Objective of the trial
Ebola is a serious disease with a high case fatality rate ranging from 30 to 90%. Many outbreak episodes have occurred repeatedly in many African’s countries claiming the lives of thousands people. Due to the current outbreak going on in the neighbor country, the Democratic Republic of Congo, Uganda is among the countries which are at high risk of the disease spreading to its territory. Moreover, it has been extremely hard to make a quick response to an Ebola outbreak and no treatment is available to cure the disease. However, there is a hope that the vaccine against Ebola can help to control the disease. To date, no Ebola vaccine has been licensed to be used in a mass vaccination program. Therefore, there is a need to conduct research to generate scientific evidence that the vaccine is able to protect the vaccinated population or not. If, yes the study will lead to the vaccine being licensed and therefore can be used in the routine vaccination program to protect the general population.
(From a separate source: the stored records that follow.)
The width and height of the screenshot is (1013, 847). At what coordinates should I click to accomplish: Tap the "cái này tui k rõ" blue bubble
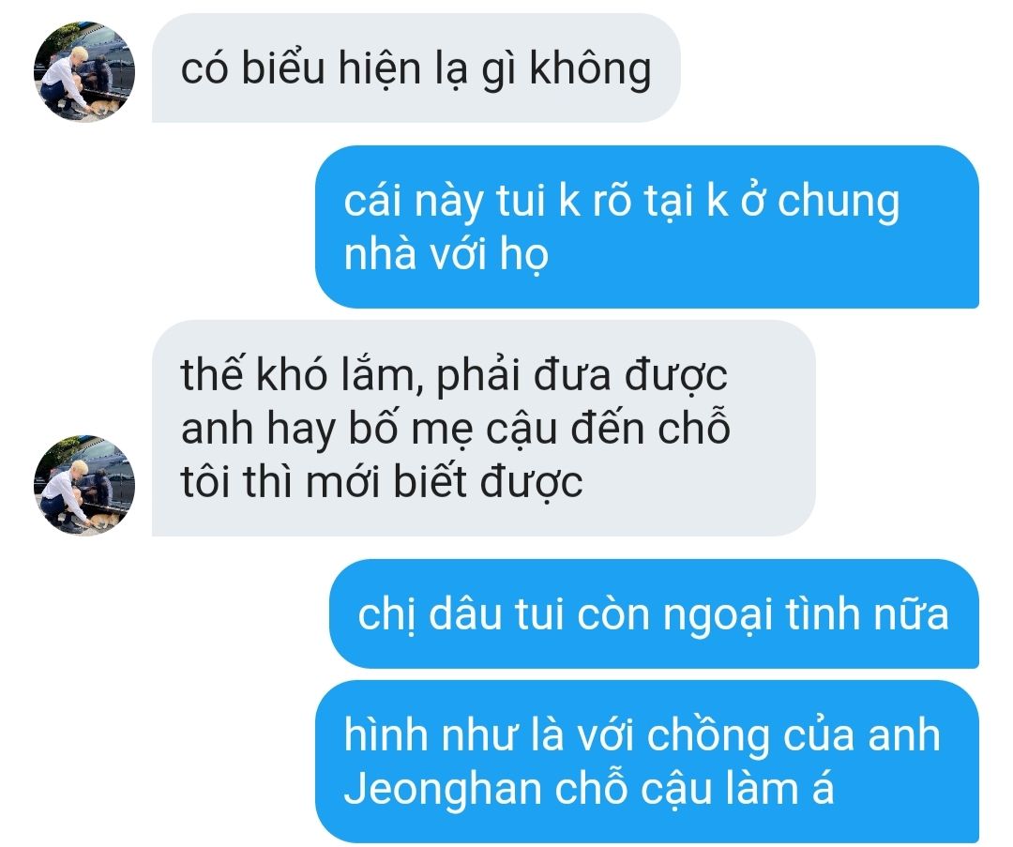646,227
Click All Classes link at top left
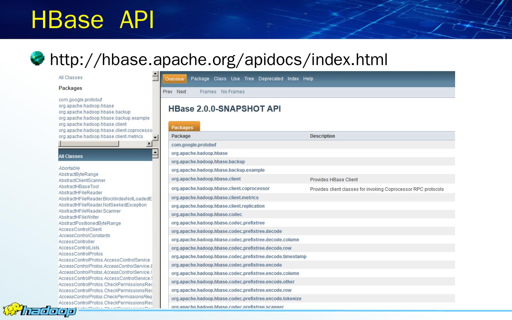The image size is (512, 320). pos(70,78)
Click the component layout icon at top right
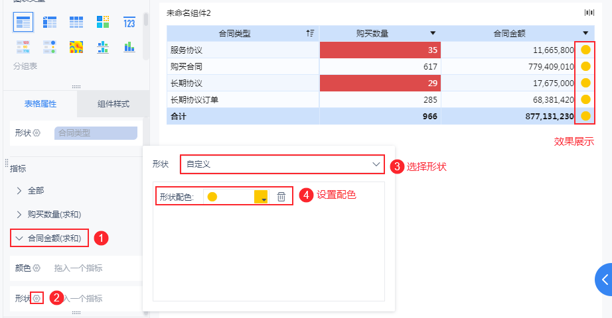 click(589, 13)
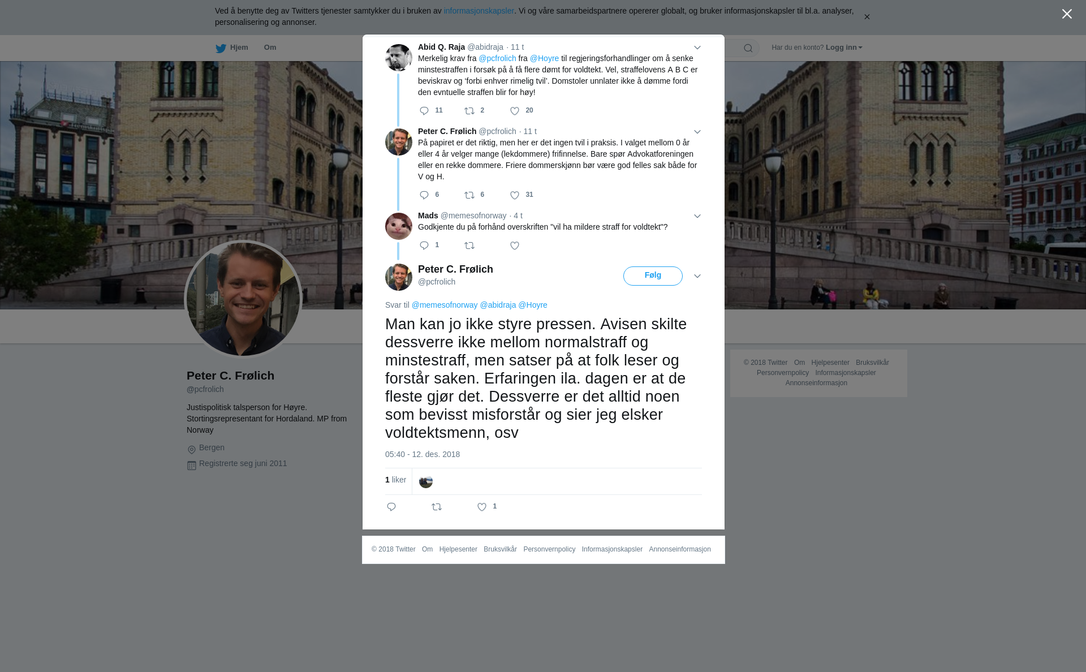The image size is (1086, 672).
Task: Open the Logg inn dropdown
Action: click(x=844, y=48)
Despite the fact that Uganda is highly regulated country regarding clinical research, effort was made to get all the needed approvals for the study after a long submission process. The Site Initiation Visit (SIV) for the trial was done in mid - July 2019 leading to the site activation on 31 July 2019. The recruitment of participants has started on 1st August 2019 and so far 305 participants have been included in the study for a total targeted seize of 800 participants. No major obstacle/issue was observed since the recruitment started. All the participants will receive 2 doses, the first dose given the day of inclusion (Day 0) and the second 56 days later. Among the 305 participants included, 94 have received the second dose. All the follow-up visits are being done successfully to date. In addition to the vaccination process, the study has qualitative component aiming to do individual interview and focus group discussion for a total of 70 vaccinated participants. Currently, 33 participants have attended the individual interview. Another sub-study about PBMC (Peripheral Blood Mononuclear Cells) process to get additional information on the immunogenicity is about to start very soon.
This is among the most important studies for Epicentre that will allow having a vaccine marketed in order to control the devastating outbreak that has created losses of thousands of lives.